6. Accept things that are far from your comfort zone

Two people working together at a desk.
Living different experiences in any field can help reduce concern about uncertainty.

Nobody wants to get out of their comfort zone. Despite this, locking yourself in an environment where you have 100% control of things and everything’s in your favor can increase your intolerance of uncertainty.

That is, you develop more and more anguish and anxiety in the face of events, actions, news, and things that you don’t fully know or that are out of your control.

You don’t need to embark on the adventure of a lifetime or turn your back completely on the place you’ve created where you feel most comfortable. On the contrary, it’s about progressively venturing to places further and further away from your comfort zone.

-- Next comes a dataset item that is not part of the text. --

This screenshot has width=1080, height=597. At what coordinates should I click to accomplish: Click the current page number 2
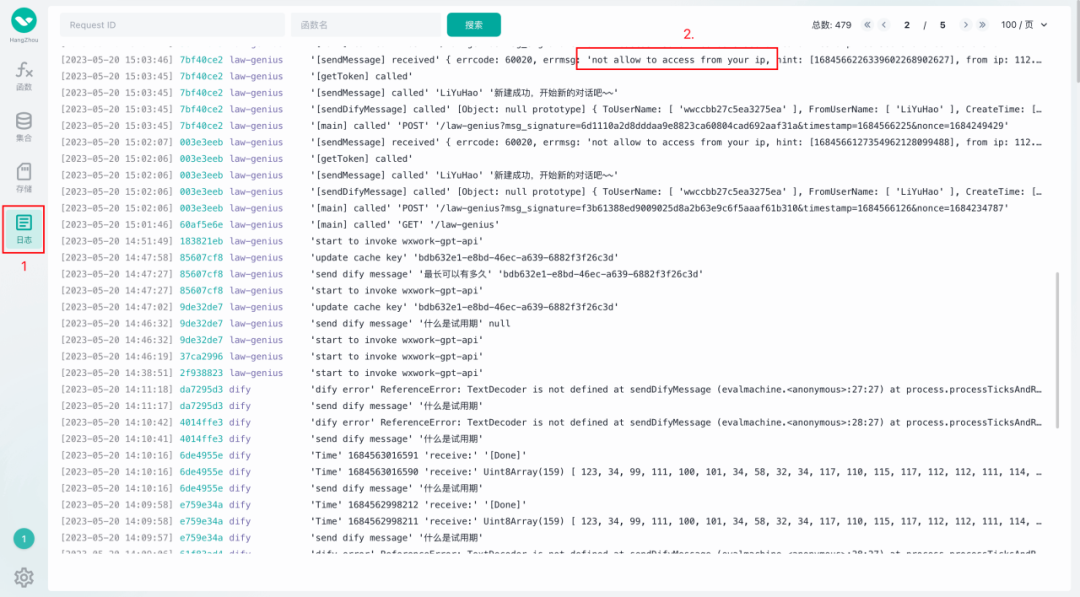(907, 25)
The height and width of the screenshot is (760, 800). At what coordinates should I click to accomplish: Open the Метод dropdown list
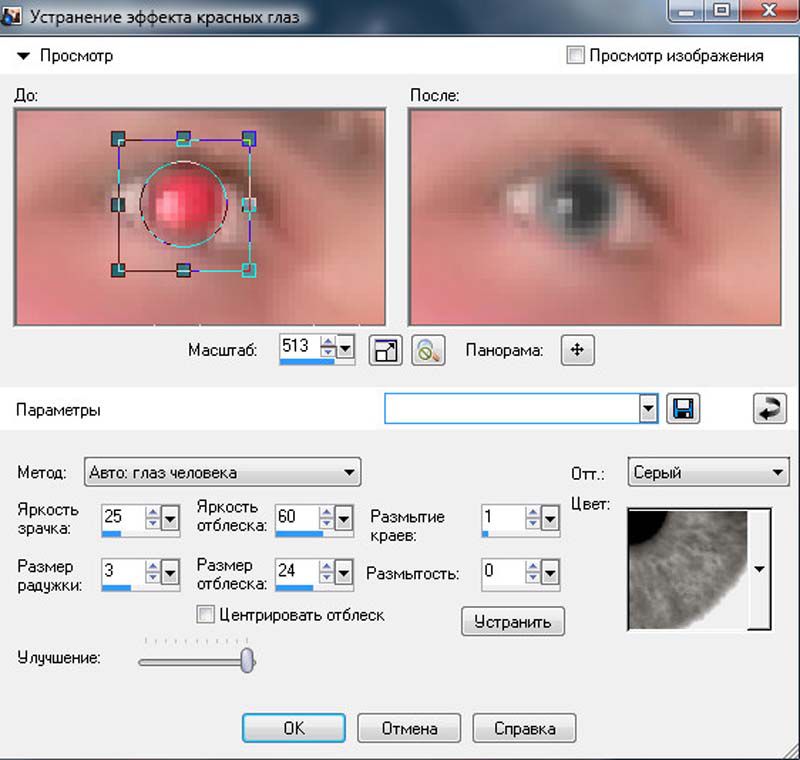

Playing a new sport, learning a new skill, looking to make new friends and more can make you realize that you can deal with things you don’t know better than you think.

7. Take on the discomfort of not knowing

As a complement to the previous tips for managing uncertainty, we can’t fail to warn you that, in the end, you must learn to accept the discomfort of not knowing. As we pointed out at the beginning, uncertainty is part of life, and you can’t do anything to eliminate it.

You won’t always have a correct answer, know the outcome of things, or be able to foresee the next move. And that’s fine, we’re all in the same situation.

We hope that the above recommendations have been of great help. Remember that there’s a fine line between anguish and mental disorders.

Turning to a psychology professional can help you discover if the episodes of uncertainty are just another symptom of an anxiety disorder. If this is the case, together you can discuss how to deal with it.